> Task brief
Every record that appears below should be transcribed exactly.

Source material section start

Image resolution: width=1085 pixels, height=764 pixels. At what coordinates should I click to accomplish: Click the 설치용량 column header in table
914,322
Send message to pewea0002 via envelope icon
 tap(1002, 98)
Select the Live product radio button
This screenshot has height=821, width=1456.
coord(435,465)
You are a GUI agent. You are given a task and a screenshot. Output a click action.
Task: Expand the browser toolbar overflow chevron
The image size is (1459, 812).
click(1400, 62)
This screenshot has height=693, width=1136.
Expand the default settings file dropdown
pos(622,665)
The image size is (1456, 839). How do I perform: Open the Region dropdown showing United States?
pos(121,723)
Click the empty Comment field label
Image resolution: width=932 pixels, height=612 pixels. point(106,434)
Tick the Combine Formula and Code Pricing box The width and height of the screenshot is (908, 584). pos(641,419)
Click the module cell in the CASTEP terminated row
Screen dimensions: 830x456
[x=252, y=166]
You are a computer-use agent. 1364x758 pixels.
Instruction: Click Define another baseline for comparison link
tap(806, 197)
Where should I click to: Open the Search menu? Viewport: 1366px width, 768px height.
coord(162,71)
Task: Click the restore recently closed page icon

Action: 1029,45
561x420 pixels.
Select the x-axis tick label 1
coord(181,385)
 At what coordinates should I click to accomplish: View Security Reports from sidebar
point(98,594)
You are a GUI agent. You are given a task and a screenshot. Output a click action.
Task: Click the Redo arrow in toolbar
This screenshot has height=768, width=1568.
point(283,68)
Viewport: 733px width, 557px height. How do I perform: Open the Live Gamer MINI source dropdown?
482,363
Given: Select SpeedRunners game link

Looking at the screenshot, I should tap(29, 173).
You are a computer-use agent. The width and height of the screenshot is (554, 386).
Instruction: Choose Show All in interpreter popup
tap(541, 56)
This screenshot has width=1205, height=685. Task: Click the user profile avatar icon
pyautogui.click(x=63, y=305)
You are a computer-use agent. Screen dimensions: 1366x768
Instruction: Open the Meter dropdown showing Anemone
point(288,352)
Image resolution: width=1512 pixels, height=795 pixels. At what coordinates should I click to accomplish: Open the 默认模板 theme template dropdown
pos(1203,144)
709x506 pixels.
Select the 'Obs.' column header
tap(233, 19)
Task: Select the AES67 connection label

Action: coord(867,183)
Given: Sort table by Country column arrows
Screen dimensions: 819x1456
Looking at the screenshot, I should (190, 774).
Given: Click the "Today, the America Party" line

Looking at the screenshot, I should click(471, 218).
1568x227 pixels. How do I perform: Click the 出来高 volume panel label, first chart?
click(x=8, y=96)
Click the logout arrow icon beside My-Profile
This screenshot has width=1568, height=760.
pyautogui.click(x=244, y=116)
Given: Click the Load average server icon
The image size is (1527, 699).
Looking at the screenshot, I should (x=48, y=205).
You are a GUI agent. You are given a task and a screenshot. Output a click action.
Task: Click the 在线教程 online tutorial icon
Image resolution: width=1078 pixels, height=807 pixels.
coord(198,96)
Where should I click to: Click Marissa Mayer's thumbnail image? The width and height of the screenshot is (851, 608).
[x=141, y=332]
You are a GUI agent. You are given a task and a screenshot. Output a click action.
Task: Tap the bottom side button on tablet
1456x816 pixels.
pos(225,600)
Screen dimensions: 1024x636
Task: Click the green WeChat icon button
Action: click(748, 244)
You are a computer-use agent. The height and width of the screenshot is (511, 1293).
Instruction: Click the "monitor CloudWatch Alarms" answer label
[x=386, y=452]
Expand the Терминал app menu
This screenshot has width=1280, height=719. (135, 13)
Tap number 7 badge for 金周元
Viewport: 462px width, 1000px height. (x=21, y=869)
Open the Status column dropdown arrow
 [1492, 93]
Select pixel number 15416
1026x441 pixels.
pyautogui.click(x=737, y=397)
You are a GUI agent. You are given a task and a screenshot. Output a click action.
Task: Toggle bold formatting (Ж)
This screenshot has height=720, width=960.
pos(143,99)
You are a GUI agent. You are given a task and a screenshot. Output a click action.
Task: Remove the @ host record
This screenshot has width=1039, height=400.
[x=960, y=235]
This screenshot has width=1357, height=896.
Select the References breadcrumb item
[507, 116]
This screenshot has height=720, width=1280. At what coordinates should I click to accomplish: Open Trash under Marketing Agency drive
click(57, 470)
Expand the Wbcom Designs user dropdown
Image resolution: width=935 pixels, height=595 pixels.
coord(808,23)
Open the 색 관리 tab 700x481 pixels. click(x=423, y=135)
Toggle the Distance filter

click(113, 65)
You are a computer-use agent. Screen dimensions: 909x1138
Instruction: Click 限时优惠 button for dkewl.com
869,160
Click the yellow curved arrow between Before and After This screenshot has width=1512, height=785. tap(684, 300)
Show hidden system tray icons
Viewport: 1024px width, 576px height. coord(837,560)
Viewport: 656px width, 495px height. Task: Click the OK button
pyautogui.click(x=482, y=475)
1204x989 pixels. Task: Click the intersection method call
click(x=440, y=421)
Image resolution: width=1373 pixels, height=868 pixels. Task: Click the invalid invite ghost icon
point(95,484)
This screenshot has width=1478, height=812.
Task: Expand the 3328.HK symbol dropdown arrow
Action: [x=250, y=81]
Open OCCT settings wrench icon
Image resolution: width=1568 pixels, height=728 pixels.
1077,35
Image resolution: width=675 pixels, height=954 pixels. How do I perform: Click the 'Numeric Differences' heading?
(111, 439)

Source material section end

> Reply
Image resolution: width=1085 pixels, height=764 pixels. At what coordinates should I click to accomplish: Click the 설치용량 column header in table
914,322
Send message to pewea0002 via envelope icon
 tap(1002, 98)
Select the Live product radio button
This screenshot has height=821, width=1456.
coord(435,465)
You are a GUI agent. You are given a task and a screenshot. Output a click action.
Task: Expand the browser toolbar overflow chevron
The image size is (1459, 812).
click(1400, 62)
This screenshot has height=693, width=1136.
Expand the default settings file dropdown
pos(622,665)
The image size is (1456, 839). How do I perform: Open the Region dropdown showing United States?
pos(121,723)
Click the empty Comment field label
Image resolution: width=932 pixels, height=612 pixels. point(106,434)
Tick the Combine Formula and Code Pricing box The width and height of the screenshot is (908, 584). pos(641,419)
Click the module cell in the CASTEP terminated row
Screen dimensions: 830x456
[x=252, y=166]
You are a computer-use agent. 1364x758 pixels.
Instruction: Click Define another baseline for comparison link
tap(806, 197)
Where should I click to: Open the Search menu? Viewport: 1366px width, 768px height.
coord(162,71)
Task: Click the restore recently closed page icon

Action: 1029,45
561x420 pixels.
Select the x-axis tick label 1
coord(181,385)
 At what coordinates should I click to accomplish: View Security Reports from sidebar
point(98,594)
You are a GUI agent. You are given a task and a screenshot. Output a click action.
Task: Click the Redo arrow in toolbar
This screenshot has height=768, width=1568.
point(283,68)
Viewport: 733px width, 557px height. How do I perform: Open the Live Gamer MINI source dropdown?
482,363
Given: Select SpeedRunners game link

Looking at the screenshot, I should tap(29, 173).
You are a computer-use agent. The width and height of the screenshot is (554, 386).
Instruction: Choose Show All in interpreter popup
tap(541, 56)
This screenshot has width=1205, height=685. Task: Click the user profile avatar icon
pyautogui.click(x=63, y=305)
You are a computer-use agent. Screen dimensions: 1366x768
Instruction: Open the Meter dropdown showing Anemone
point(288,352)
Image resolution: width=1512 pixels, height=795 pixels. At what coordinates should I click to accomplish: Open the 默认模板 theme template dropdown
pos(1203,144)
709x506 pixels.
Select the 'Obs.' column header
tap(233, 19)
Task: Select the AES67 connection label

Action: coord(867,183)
Given: Sort table by Country column arrows
Screen dimensions: 819x1456
Looking at the screenshot, I should (190, 774).
Given: Click the "Today, the America Party" line

Looking at the screenshot, I should click(471, 218).
1568x227 pixels. How do I perform: Click the 出来高 volume panel label, first chart?
click(x=8, y=96)
Click the logout arrow icon beside My-Profile
This screenshot has width=1568, height=760.
pyautogui.click(x=244, y=116)
Given: Click the Load average server icon
The image size is (1527, 699).
Looking at the screenshot, I should (x=48, y=205).
You are a GUI agent. You are given a task and a screenshot. Output a click action.
Task: Click the 在线教程 online tutorial icon
Image resolution: width=1078 pixels, height=807 pixels.
coord(198,96)
Where should I click to: Click Marissa Mayer's thumbnail image? The width and height of the screenshot is (851, 608).
[x=141, y=332]
You are a GUI agent. You are given a task and a screenshot. Output a click action.
Task: Tap the bottom side button on tablet
1456x816 pixels.
pos(225,600)
Screen dimensions: 1024x636
Task: Click the green WeChat icon button
Action: click(748, 244)
You are a computer-use agent. The height and width of the screenshot is (511, 1293).
Instruction: Click the "monitor CloudWatch Alarms" answer label
[x=386, y=452]
Expand the Терминал app menu
This screenshot has width=1280, height=719. (135, 13)
Tap number 7 badge for 金周元
Viewport: 462px width, 1000px height. (x=21, y=869)
Open the Status column dropdown arrow
 [1492, 93]
Select pixel number 15416
1026x441 pixels.
pyautogui.click(x=737, y=397)
You are a GUI agent. You are given a task and a screenshot. Output a click action.
Task: Toggle bold formatting (Ж)
This screenshot has height=720, width=960.
pos(143,99)
You are a GUI agent. You are given a task and a screenshot. Output a click action.
Task: Remove the @ host record
This screenshot has width=1039, height=400.
[x=960, y=235]
This screenshot has width=1357, height=896.
Select the References breadcrumb item
[507, 116]
This screenshot has height=720, width=1280. At what coordinates should I click to accomplish: Open Trash under Marketing Agency drive
click(57, 470)
Expand the Wbcom Designs user dropdown
Image resolution: width=935 pixels, height=595 pixels.
coord(808,23)
Open the 색 관리 tab 700x481 pixels. click(x=423, y=135)
Toggle the Distance filter

click(113, 65)
You are a computer-use agent. Screen dimensions: 909x1138
Instruction: Click 限时优惠 button for dkewl.com
869,160
Click the yellow curved arrow between Before and After This screenshot has width=1512, height=785. tap(684, 300)
Show hidden system tray icons
Viewport: 1024px width, 576px height. coord(837,560)
Viewport: 656px width, 495px height. Task: Click the OK button
pyautogui.click(x=482, y=475)
1204x989 pixels. Task: Click the intersection method call
click(x=440, y=421)
Image resolution: width=1373 pixels, height=868 pixels. Task: Click the invalid invite ghost icon
point(95,484)
This screenshot has width=1478, height=812.
Task: Expand the 3328.HK symbol dropdown arrow
Action: [x=250, y=81]
Open OCCT settings wrench icon
Image resolution: width=1568 pixels, height=728 pixels.
1077,35
Image resolution: width=675 pixels, height=954 pixels. How do I perform: Click the 'Numeric Differences' heading?
(111, 439)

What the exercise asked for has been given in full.